Wearing the hat of a primary care dental professional, it comes across to me as a big anti-climax and waste of precious time and money. We are 6 months plus down the road in this pandemic which seems never ending, and keeping our fingers crossed as to what comes next. Amid this anxiety, we are all overwhelmed by the plethora of government commissioned reviews and guidance.

The other fears expressed by colleagues and friends more informally are - will public health bodies use this review to impose new requirements based on unclear analysis of data, having spent substantial sums of money from its coffers on this rapid review.

It looks like we have more questions than answers. Let us hope for some favourable ruling by our bosses in St. Andrew’s House.

There does seem to be some confusion. Part of enhanced PPE for AGPs, we are told, is the wearing of a long- sleeved gown.

But why?

As a student more years ago than I care to remember, we wore long-sleeved white lab coats. However, for the last 30 or so years we have been told that wearing long sleeves hinders washing of wrists and forearms. We have therefore worn short-sleeved tops – commonly scrubs.

We are told that corona viruses are very easily killed by breaking its outer capsule using detergent. Hence the reason for the public told to wash hands regularly and often with soap and water. This appears to reinforce the message to us about having wrists and forearms exposed for washing.

So why, suddenly, has the 30 year old message about shirt sleeves been reversed?

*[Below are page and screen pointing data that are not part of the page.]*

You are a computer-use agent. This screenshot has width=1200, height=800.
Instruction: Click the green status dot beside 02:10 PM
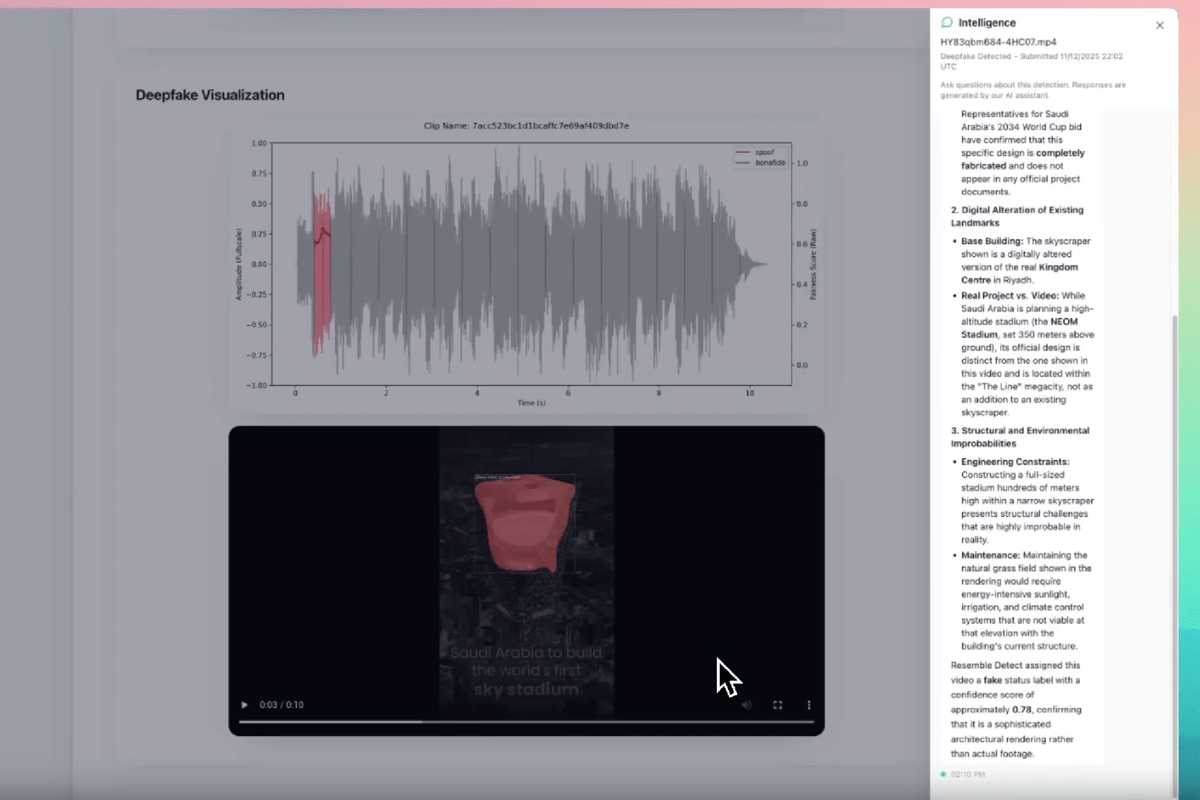pyautogui.click(x=943, y=774)

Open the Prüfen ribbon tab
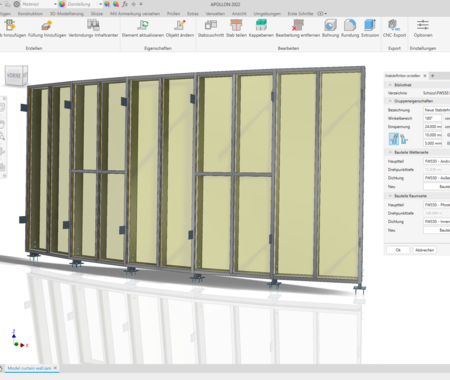tap(173, 14)
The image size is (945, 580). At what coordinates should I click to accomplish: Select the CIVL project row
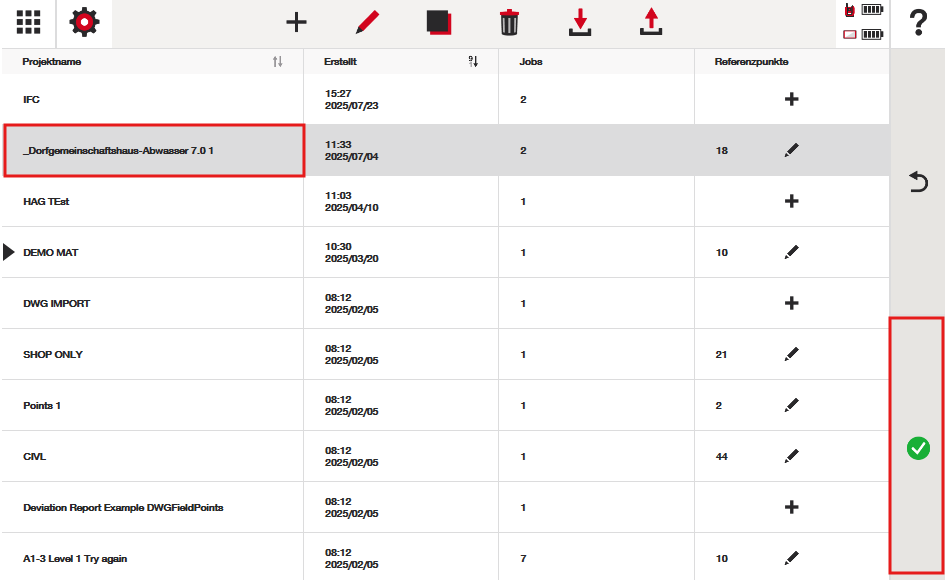point(150,457)
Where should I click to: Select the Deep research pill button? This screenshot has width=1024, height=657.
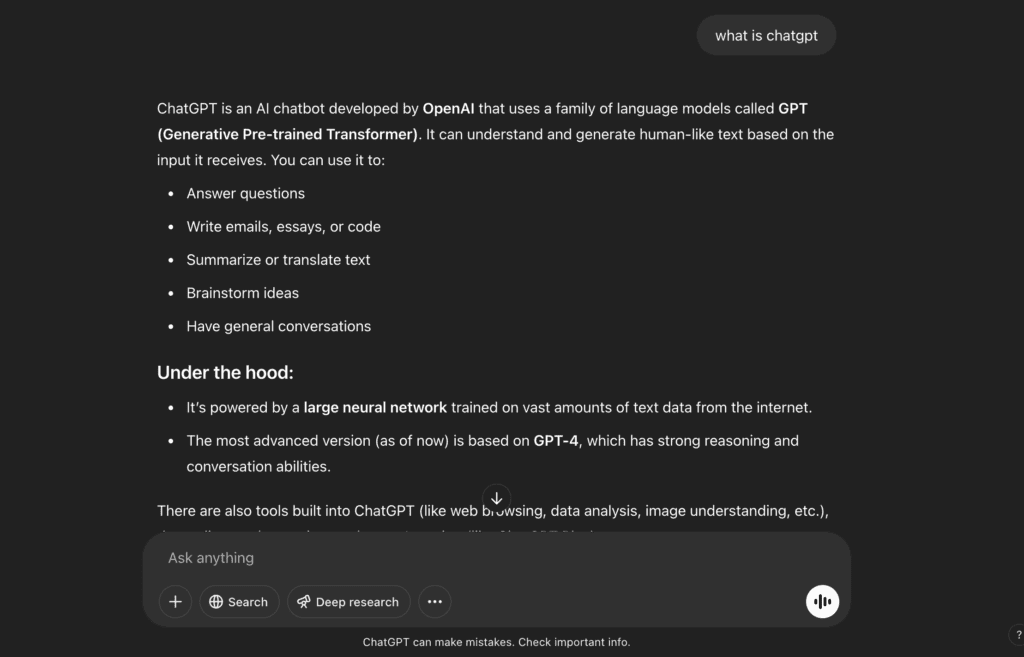[348, 601]
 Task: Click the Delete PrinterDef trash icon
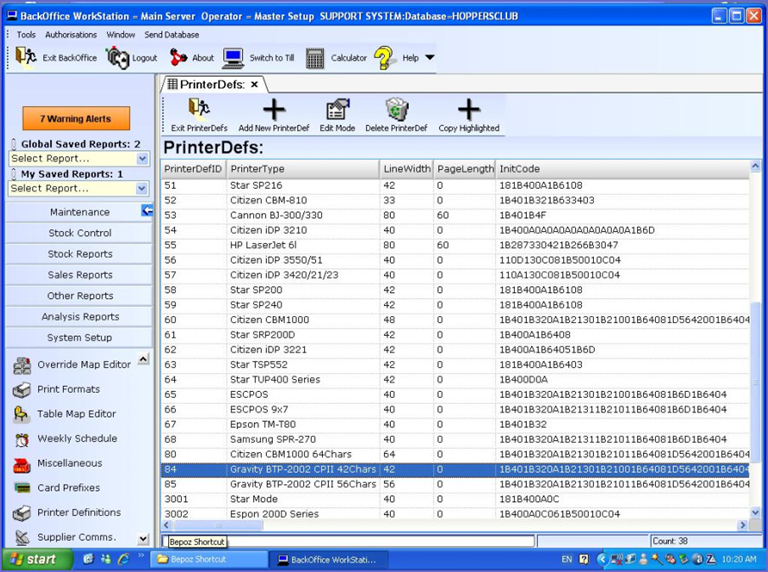pos(396,110)
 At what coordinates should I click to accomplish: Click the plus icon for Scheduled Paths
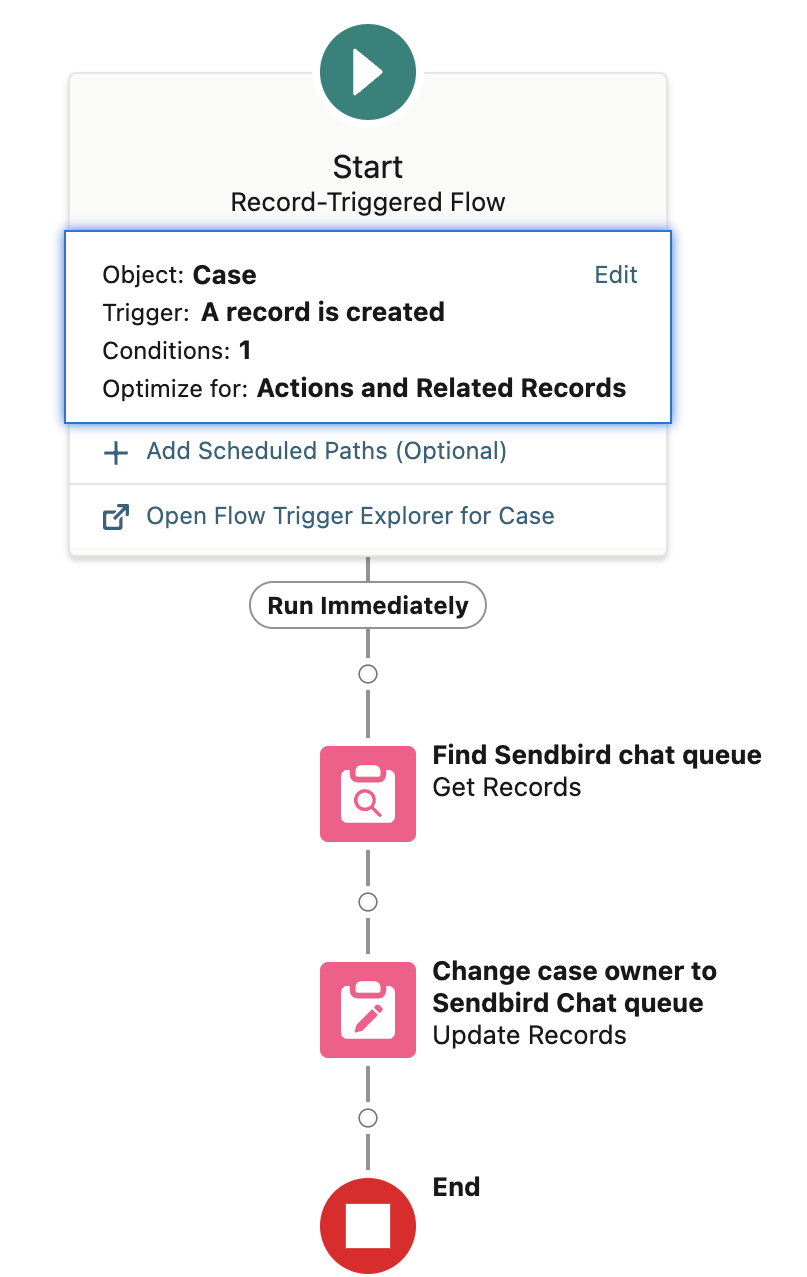click(116, 452)

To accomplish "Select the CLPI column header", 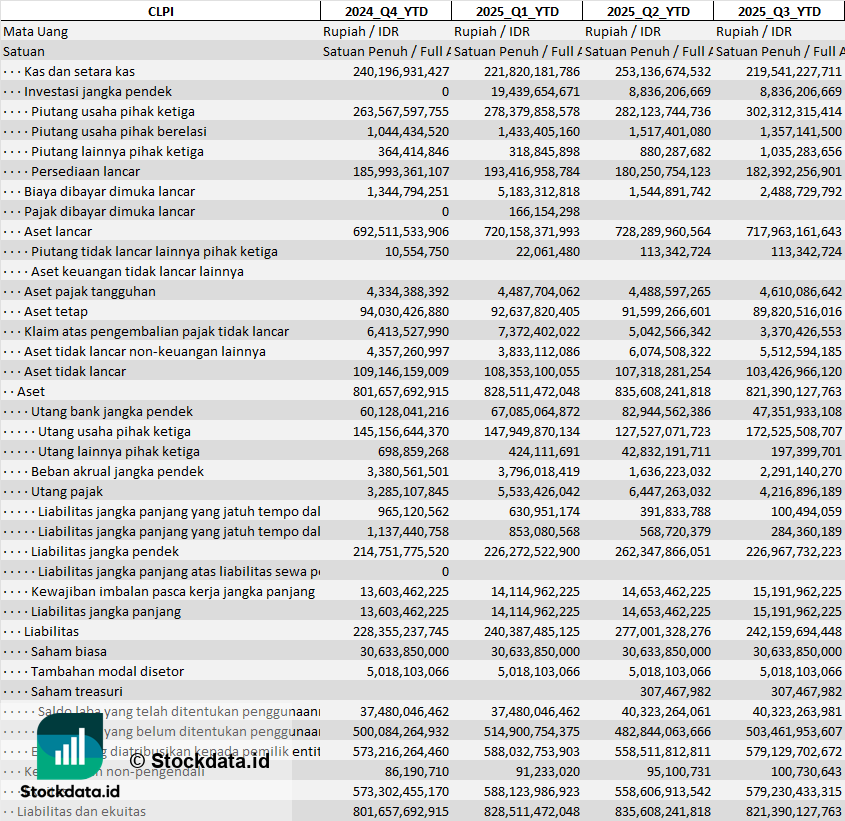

One argument is that gowns are to protect clothes, and scrubs are classified as clothes. When we take off our scrubs, we might smear anything on the tops over our faces. This depends on how you remove the tops and some are modified in such a way as to have fastenings (poppers or velcro) so they can be removed easily Bucks Fizz-at-Eurovision-style. But this does not answer the forearm question.

Another argument is that nobody makes short-sleeved gowns. But this doesn’t answer why we are now instructed to wear long-sleeves. If we were asked to wear short-sleeved gowns, someone would make them. For example the Yorkshire PPE company came into the market and could have easily made short-sleeved gowns if the market demanded them.

I am sure you will have experienced a possible AGP being booked in, but discovered that an AGP was not required. (For example a patient reporting a loose restoration to the receptionist turns out to need an uncomplicated extraction. Not the AGP you had got togged up for). So you think you will just keep the gown on until the next AGP to avoid waste. But- hang on does the cuff prevent proper washing of your wrists? You could roll up the cuff to wash wrists and forearms, but when you roll the sleeves back down you will recontaminate your wrists with whatever was on them when you rolled them up.

It has been suggested to only wear the gowns with no scrubs underneath. This brings into mind a rather old joke

Q: “what do you wear under your kilt?”

A: “Nothing is worn under my kilt......everything is in perfect working order!”

Surely in the event of having no short- sleeved-gowns, it is better to either have short-sleeved gowns or roll up the long-sleeves? This allows for proper hand, wrist and forearm washing; continuous wearing until an AGP is performed and meanwhile anything that is “worn” underneath is protected.